## Material to process
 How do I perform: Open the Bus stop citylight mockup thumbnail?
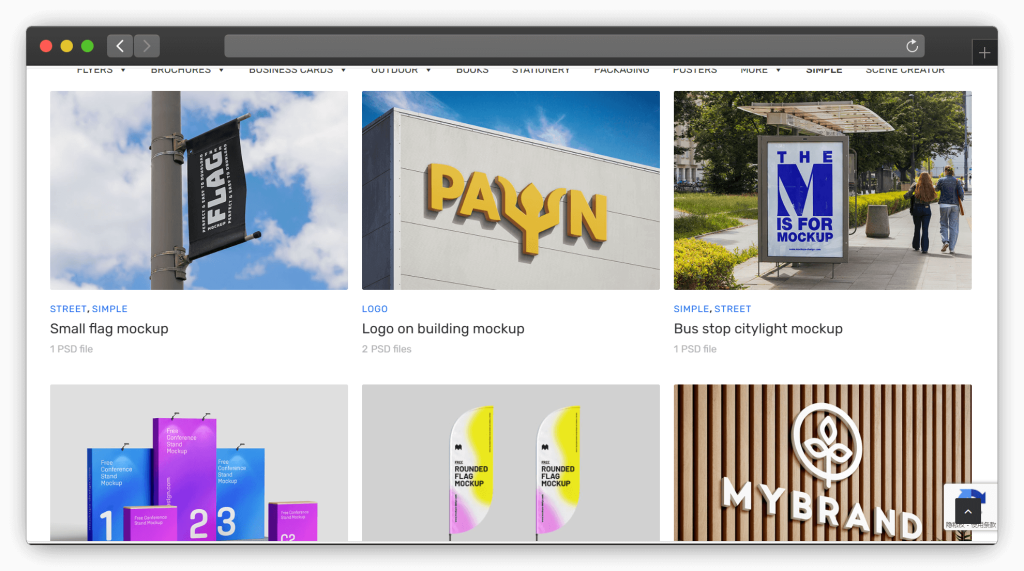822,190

* * *

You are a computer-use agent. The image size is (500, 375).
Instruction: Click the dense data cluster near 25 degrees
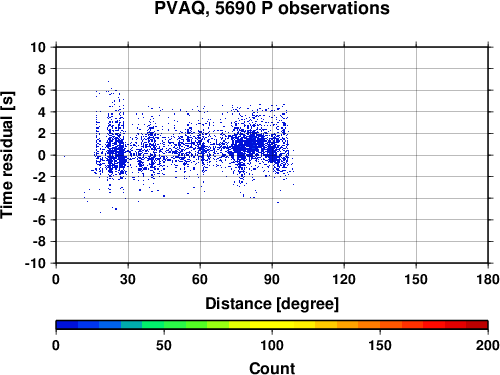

==

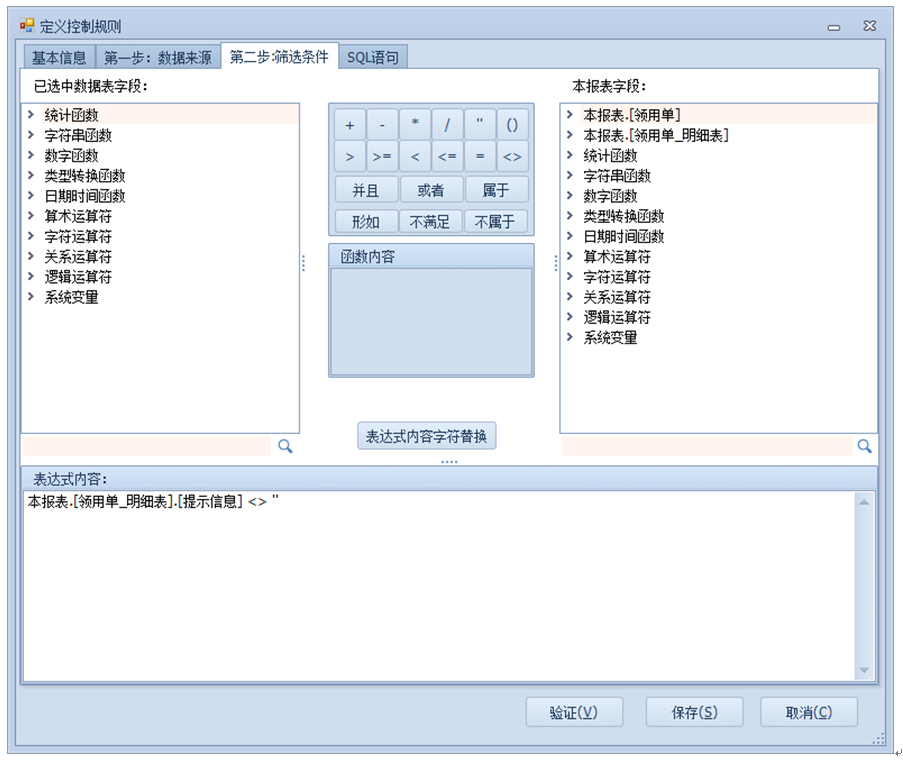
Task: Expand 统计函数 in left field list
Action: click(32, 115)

## Problem requirements
Output the material from the line containing "You are a computer-use" through the line containing "Instruction: Click the", reproducing those lines verbatim.

## Solution to the problem
You are a computer-use agent. The image size is (500, 375).
Instruction: Click the dense data cluster near 25 degrees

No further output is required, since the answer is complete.